The documents contain evidence concealed and UNDER SEAL that independently corroborates that Marino is actually, factually and legally innocent of the June 16th, 1989 Salemme attempted murder, and event though Marino was FOUND NOT PROVEN BEYOND A REASONABLE DOUBT of the June 16th, 1989 Salemme attempted murder depicted as predicate racketeering Act A-2 in Count One RICO and Count Two RICO conspiracy, the Court: Judge: Nathaniel M. Gorton, with urging of the government representatives: AUSA: Auerhahn and Young substantially enhanced Marino sentence an extra 25 years by the preponderance of the evidence.
- See Marino v. Department of Justice, et al., civil action #12-cv-865-RMC. (District of Columbia) PENDING, for more detailed information, supporting supra.
- Page 15 DOCUMENT 24 Filed 11-12-2013, Marino v. Department of Justice, et al., civil action #12-cv-865-RMC. (District of Columbia):
Denial of Defendants/ Department of Justice‘s Motion as to the Privacy Act Claims
Defendants/United States Department of Justice‘s briefing also fails to address Mr. Marino’s Privacy Act claims. This error appears to have resulted from Defendants/ Department of Justice conflating Mr. Marino’s Privacy Act claims with his FOIA claims.
Such briefing, nonetheless, is insufficient. Accordingly, the Court DENIES without prejudice Defendants/Department of Justice‘s Motion insofar as it seeks dismissal or summary judgment on Mr. Marino’s Privacy Act claims.

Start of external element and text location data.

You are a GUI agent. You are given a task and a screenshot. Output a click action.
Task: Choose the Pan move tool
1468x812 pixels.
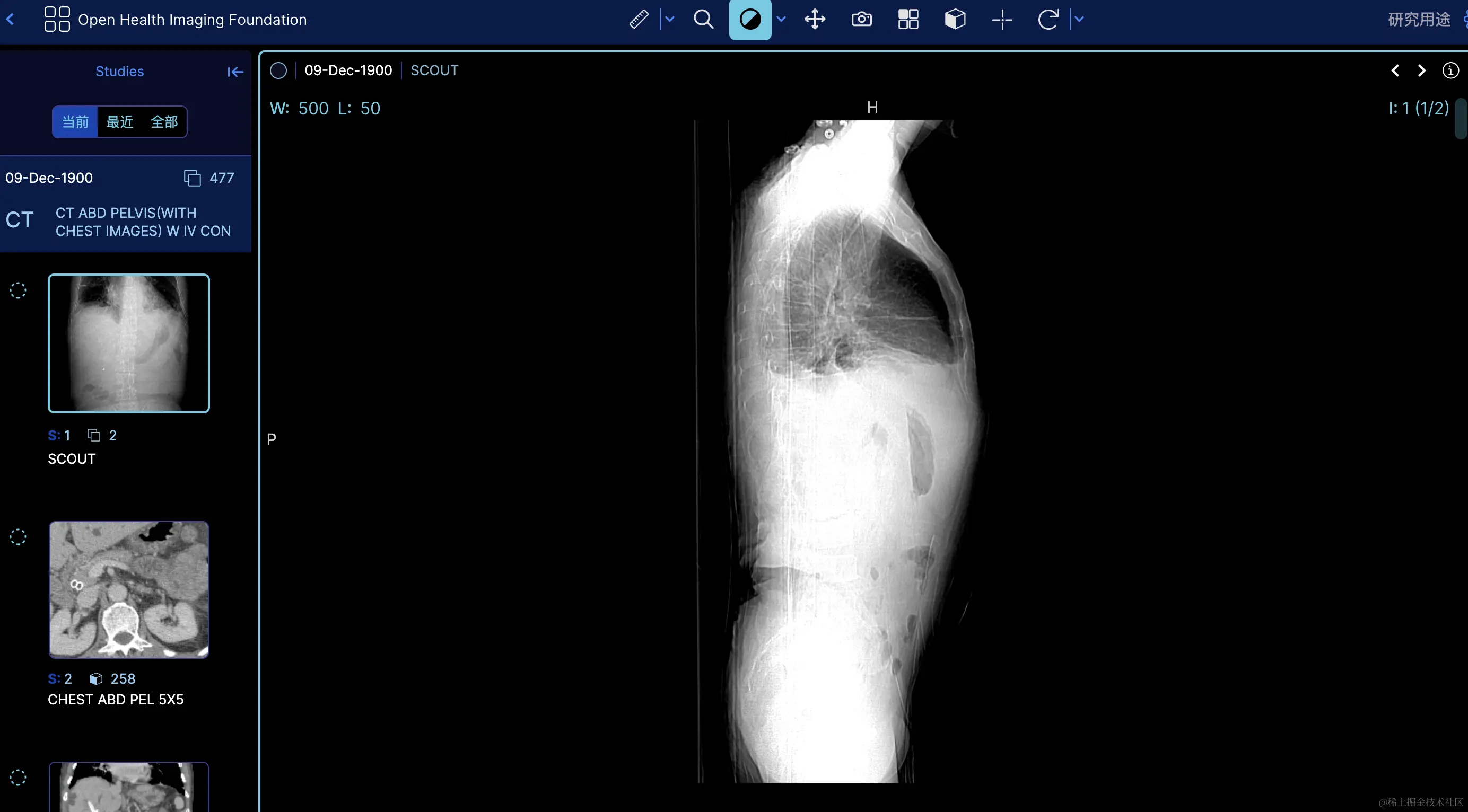(815, 20)
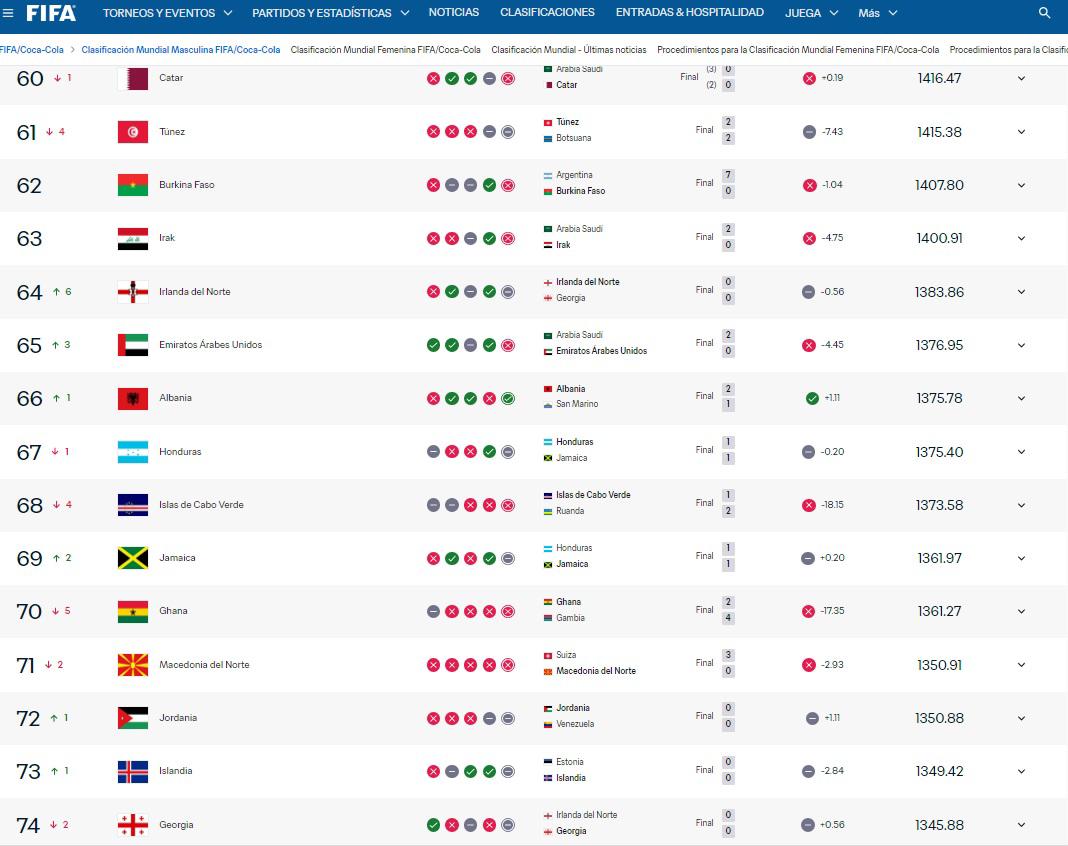
Task: Expand the Ghana row details
Action: [1021, 612]
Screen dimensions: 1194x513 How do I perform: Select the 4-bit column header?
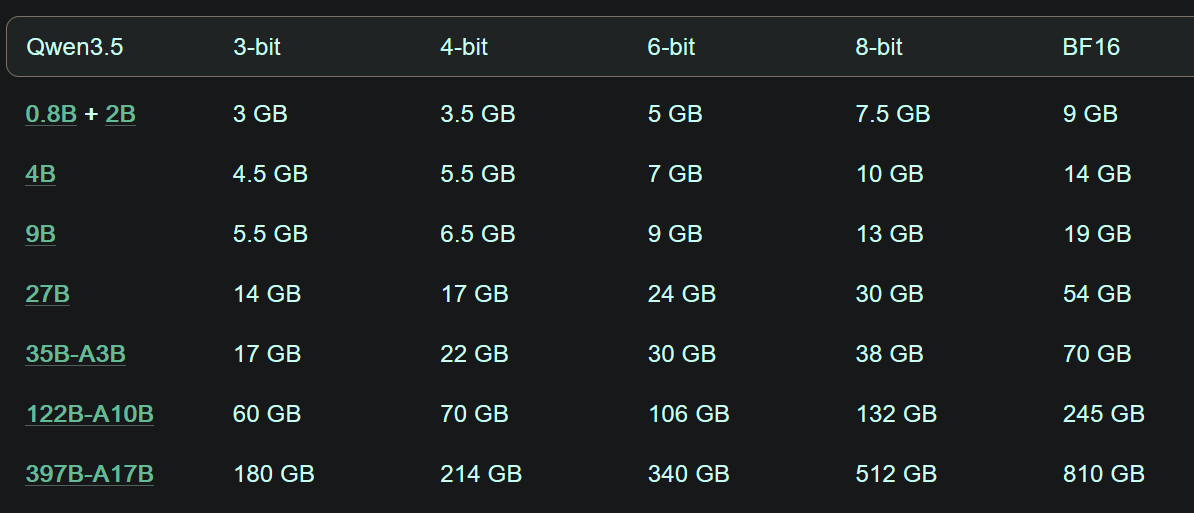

C. Denial of Defendants/ Department of Justice‘s Motion as to the FOIA Claims
As for Mr. Marino’s FOIA claims, the Court also will DENY Defendants/ Department of Justice‘s Motion albeit for differing reasons. The affidavits submitted with Defendant’s/Department of Justice‘s motion DO NOT STATE that the Department of Justice components to whom the FOIA requests were directed conducted adequate and reasonable searches calculated to discover the records Mr. Marino’s requested. SafeCard, 926 F.2d at 1201; Meeropol, 790 F.2d at 950-51.
1. OIP (Office of Information Policy), OGA (Office of the Attorney General), OEO (Office of Enforcement Operations) and USAO-DC (Office of the United States Attorneys Office District of Columbia
As far as the record shows, OIP, OGA, and OEO FAILED to conduct ANY search in response to Mr. Marino’s requests.
Defendants/Department of Justice contend that OIP “was not a direct recipient” of a FOIA request and therefore should be dismissed pursuant to FRCP 12(b)(6). Mot. to Dismiss or Summ.J. at 1 n.4
Similarly, Defendants/ Department of Justice argue that OAG never received a FOIA request from Mr. Marino, and therefore no search was necessary as Mr. Marino failed to exhaust his administrative remedies. Id. at 12-13.
Defendant’s/ Department of Justice briefing omits any argument concerning OEO’s obligations. See Ex. F at 10.
Defendants’ exhibits, however, directly contradict these arguments. Attached to the Brandon Declaration are numerous FOIA requests from Mr. Marino to these components of the United States Department of Justice. See Exs. D, E, G, H, I, and J.
Defendants do not contend that Mr. Marino mailed his letters only to some of the recipients listed in his letters, nor do they claim that the letters were somehow insufficient for purposes of triggering a response from the recipient agencies.